##### Provided records

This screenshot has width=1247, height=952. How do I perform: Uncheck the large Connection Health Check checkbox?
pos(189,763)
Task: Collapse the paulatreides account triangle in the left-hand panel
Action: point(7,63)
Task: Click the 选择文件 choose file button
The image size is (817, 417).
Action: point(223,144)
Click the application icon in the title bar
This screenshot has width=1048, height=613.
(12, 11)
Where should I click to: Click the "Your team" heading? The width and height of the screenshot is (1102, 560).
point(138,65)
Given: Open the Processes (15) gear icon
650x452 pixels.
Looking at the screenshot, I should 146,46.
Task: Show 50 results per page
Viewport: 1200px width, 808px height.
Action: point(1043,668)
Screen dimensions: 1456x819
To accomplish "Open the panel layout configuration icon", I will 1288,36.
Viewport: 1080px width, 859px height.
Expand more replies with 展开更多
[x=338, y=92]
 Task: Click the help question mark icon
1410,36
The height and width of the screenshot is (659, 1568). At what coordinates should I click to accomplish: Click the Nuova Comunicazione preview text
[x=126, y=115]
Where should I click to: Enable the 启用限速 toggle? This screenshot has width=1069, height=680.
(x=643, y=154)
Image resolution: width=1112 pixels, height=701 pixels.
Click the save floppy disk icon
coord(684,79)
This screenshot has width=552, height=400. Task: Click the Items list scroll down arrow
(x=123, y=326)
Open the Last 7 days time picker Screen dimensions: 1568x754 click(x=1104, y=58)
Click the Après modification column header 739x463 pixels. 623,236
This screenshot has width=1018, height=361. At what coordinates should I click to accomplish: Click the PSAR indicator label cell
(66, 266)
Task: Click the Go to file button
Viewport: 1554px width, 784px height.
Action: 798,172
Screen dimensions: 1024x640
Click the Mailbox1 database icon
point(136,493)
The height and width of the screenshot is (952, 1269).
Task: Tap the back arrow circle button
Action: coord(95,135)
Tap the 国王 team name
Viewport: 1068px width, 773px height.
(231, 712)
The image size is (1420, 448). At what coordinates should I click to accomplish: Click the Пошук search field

##########

Please output the entries from the line with "This screenshot has width=552, height=400." up to and including the line with "Action: 798,172" as a two-column CSV with the columns entry_text and answer. Give one row per entry, with the entry's text and its answer each in a single quoted field and any line breaks replaced by spaces.

**Worked answer**:
entry_text,answer
"This screenshot has width=552, height=400. Task: Click the Items list scroll down arrow","(x=123, y=326)"
"Open the Last 7 days time picker Screen dimensions: 1568x754","click(x=1104, y=58)"
"Click the Après modification column header 739x463 pixels.","623,236"
"This screenshot has width=1018, height=361. At what coordinates should I click to accomplish: Click the PSAR indicator label cell","(66, 266)"
"Task: Click the Go to file button Viewport: 1554px width, 784px height.","Action: 798,172"